Jesus did not talk much about Hades. The three passages in the Gospels were Jesus mentioned it are in
Matthew 11:23 (parallel passage in
Luke 10:15) referring to a judgment on a city; then
Matthew 16:18 in response to Peter's confession; and then finally in
Luke 16:22-23, where he details the condition of the wicked in that place. Jesus also refers to the place where the departed souls of the believers go as ``paradise'' in
Luke 23:43. Hades is not yet the place of eternal destruction, so it is not yet the place of the actual eternal judgment.
There is another word that it is usually translated as ``hell'', or ``hell fire'' that refers to the eternal destruction. The Greek word is Gehenna, literally, the waste landfill outside of Jerusalem, figuratively, hell fire. This place is described as a place where destruction does not end, where there is an unquenchable fire, and where worm never dies
Mark 9:43-44.
The Gospels, and Jesus himself does refer directly or through allusions to this place in many places. The word Gehenna alone appears 11 times in the Gospel, and there are at least 21 times it is referred to with allusions like fire, unquenchable fire, everlasting fire, everlasting punishment, furnace of fire, worm does not die. The ones that did not believe the Gospel will be resurrected, and judged according to their works, and thrown alive into this place as described in
Revelation 20:11-15.
It is important to understand that nobody, through the entirety of human history, will be able to escape from this. The Gospels give to eternal judgment a front seat regarding relevance, more than Hades itself. Everybody will stand one day before God and be accountable to what they did with the Gospel, and their lives. In that day, nothing else will matter: fame, society acceptance, fear of men, wealth, dead works, friends and family, you name it. It will be each soul and God in a time of accountability. That is the day when everything that is secret will be revealed, and everything that is hidden will come to light
Luke 8:17,
Matthew 10:26,
Luke 12:2,
I Corinthians 4:5.
As a matter of contrast, everlasting life has more than three dozen mentions and allusions in the Gospels alone.
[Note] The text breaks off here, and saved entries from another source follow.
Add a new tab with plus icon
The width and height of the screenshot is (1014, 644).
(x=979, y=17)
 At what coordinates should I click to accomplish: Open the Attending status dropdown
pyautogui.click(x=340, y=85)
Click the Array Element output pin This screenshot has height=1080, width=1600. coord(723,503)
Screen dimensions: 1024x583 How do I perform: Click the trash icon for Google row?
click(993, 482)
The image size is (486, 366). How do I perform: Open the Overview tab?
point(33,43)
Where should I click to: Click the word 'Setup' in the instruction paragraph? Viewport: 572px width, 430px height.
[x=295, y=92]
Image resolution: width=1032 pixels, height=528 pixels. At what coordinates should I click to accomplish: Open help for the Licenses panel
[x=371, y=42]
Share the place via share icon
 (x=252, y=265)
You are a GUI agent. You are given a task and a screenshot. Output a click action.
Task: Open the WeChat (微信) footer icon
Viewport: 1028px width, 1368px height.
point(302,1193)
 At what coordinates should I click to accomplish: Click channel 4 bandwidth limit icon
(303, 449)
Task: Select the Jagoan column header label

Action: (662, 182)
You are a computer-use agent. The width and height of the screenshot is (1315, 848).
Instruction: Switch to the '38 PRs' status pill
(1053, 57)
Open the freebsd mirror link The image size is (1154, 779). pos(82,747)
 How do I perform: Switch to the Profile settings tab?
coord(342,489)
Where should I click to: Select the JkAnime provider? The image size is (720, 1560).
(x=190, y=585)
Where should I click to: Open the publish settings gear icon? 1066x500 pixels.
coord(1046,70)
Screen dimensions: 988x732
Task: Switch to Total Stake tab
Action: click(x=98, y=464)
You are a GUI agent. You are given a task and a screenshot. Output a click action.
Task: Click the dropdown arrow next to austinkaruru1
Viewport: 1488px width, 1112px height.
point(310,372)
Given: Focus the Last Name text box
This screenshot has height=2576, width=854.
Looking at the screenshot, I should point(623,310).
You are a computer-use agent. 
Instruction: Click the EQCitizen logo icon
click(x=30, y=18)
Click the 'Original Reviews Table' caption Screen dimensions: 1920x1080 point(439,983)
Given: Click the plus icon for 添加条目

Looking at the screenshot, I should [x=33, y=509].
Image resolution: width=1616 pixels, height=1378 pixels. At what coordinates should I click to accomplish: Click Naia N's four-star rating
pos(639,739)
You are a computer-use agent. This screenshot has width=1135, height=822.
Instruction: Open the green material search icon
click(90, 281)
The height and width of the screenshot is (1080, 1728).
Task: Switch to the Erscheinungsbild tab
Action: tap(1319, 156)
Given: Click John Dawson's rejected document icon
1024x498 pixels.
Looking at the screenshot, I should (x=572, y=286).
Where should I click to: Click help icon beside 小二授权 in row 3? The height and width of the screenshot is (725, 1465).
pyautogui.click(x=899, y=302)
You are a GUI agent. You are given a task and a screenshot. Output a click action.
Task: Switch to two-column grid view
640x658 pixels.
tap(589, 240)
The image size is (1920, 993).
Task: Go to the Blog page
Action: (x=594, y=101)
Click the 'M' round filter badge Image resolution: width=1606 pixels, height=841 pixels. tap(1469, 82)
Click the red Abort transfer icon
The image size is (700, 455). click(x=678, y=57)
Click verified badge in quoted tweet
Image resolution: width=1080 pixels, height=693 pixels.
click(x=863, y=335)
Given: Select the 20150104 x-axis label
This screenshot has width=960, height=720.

I didn't count them all.
The more we understand what we are being saved from, the more we go on our knees grateful of this great salvation, and the mercies of God.
For God so loved the world that He gave His only begotten Son, that whoever believes in Him should not perish but have everlasting life. John 3:16 (NKJV)
Therefore, more than putting emphasis on hell as in Hades as the destiny of the wicked in evangelistic messages, the Gospel wants us to put the emphasis in eternal judgment where people stand before God, and in Gehenna, and in everlasting life.